I am receiving an array of Eigen::MatrixXf
and Eigen::Matrix4f
in realtime. Both of these arrays are having an equal number of elements. All I am trying to do is just multiply elements of both the arrays together and storing the result in another array at the same index.
Please see the code snippet below-
#define COUNT 4
while (all_ok())
{
Eigen::Matrix4f trans[COUNT];
Eigen::MatrixXf in_data[COUNT];
Eigen::MatrixXf out_data[COUNT];
// at each iteration, new data is filled
// in 'trans' and 'in_data' variables
#pragma omp parallel num_threads(COUNT)
{
#pragma omp for
for (int i = 0; i < COUNT; i++)
out_data[i] = trans[i] * in_clouds[i];
}
}
Please note that COUNT
is a constant. The size of trans
and in_data
is (4 x 4)
and (4 x n)
respectively, where n
is approximately 500,000. In order to parallelize the for
loop, I gave OpenMP
a try as shown above. However, I don't see any significant improvement in the elapsed time of for
loop.
Any suggestions? Any alternatives to perform the same operation, please?
Edit: My idea is to define 4 (=COUNT
) threads wherein each of them is taking care of multiplication. In this way, we don't need to create threads every time, I guess!
Works for me using the following self-contained example, that is, I get a x4 speed up when enabling openmp:
#include <iostream>
#include <bench/BenchTimer.h>
using namespace Eigen;
const int COUNT = 4;
EIGEN_DONT_INLINE
void foo(const Matrix4f *trans, const MatrixXf *in_data, MatrixXf *out_data)
{
#pragma omp parallel for num_threads(COUNT)

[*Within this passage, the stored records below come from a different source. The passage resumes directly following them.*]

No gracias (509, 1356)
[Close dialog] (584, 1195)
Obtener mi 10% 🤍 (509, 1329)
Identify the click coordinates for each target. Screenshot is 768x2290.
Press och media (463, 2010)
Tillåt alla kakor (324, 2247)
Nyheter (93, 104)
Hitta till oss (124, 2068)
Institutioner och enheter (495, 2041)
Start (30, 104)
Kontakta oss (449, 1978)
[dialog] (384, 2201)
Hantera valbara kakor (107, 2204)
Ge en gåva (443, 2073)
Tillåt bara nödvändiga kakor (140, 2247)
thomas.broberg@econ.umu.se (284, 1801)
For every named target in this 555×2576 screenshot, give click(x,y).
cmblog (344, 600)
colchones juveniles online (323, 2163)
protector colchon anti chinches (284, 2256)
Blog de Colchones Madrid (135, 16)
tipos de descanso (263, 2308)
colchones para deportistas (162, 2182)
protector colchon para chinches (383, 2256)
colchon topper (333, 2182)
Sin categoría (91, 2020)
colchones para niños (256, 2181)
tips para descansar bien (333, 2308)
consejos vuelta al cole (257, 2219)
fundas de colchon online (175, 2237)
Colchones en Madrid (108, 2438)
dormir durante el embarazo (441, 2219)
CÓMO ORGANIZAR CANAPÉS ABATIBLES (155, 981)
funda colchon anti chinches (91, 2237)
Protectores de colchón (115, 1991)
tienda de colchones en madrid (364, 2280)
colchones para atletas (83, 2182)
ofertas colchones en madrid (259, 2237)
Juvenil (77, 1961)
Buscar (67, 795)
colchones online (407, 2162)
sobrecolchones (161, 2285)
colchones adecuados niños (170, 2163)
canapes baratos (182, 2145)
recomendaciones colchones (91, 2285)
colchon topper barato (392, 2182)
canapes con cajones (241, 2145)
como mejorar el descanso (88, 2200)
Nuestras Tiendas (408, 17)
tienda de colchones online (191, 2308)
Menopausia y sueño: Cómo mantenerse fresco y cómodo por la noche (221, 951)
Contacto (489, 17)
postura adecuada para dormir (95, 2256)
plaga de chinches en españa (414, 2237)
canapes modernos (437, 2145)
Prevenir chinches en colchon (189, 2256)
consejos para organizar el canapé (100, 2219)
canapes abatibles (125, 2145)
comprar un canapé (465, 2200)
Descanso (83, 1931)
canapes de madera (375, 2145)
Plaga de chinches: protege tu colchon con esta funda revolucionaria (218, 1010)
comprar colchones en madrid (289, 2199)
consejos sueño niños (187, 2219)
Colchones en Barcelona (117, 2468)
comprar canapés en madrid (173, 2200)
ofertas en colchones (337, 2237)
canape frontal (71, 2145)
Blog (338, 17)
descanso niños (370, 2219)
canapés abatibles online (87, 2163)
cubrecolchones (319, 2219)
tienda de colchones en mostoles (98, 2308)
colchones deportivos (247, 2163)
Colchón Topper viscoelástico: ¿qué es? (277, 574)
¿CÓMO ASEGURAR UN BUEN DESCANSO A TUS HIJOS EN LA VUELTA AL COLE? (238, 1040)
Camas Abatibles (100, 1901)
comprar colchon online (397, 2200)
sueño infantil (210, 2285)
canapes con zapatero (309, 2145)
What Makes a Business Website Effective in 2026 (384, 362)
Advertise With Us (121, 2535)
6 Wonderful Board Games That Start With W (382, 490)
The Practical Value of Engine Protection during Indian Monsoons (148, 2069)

for (int i = 0; i < COUNT; i++)
out_data[i] = trans[i] * in_data[i];
}
int main()
{
Eigen::Matrix4f trans[COUNT];
Eigen::MatrixXf in_data[COUNT];
Eigen::MatrixXf out_data[COUNT];
int n = 500000;
for (int i = 0; i < COUNT; i++)
{
trans[i].setRandom();
in_data[i].setRandom(4,n);
out_data[i].setRandom(4,n);
}
int tries = 3;
int rep = 1;
BenchTimer t;
BENCH(t, tries, rep, foo(trans, in_data, out_data));
std::cout << " " << t.best(Eigen::REAL_TIMER) << " (" << double(n)*4.*4.*4.*2.e-9/t.best() << " GFlops)\n";
return 0;
}
So 1) make sure you measure the wallclock time and not the CPU time, and 2) make sure that the products is the bottleneck and not filling in_data
.
Finally, for maximal performance don't forget to enable AVX/FMA (e.g., with -march=native
), and of course make sure to benchmark with compiler's optimization ON.
For the record, on my computer the above example takes 0.25s without openmp, and 0.065s with.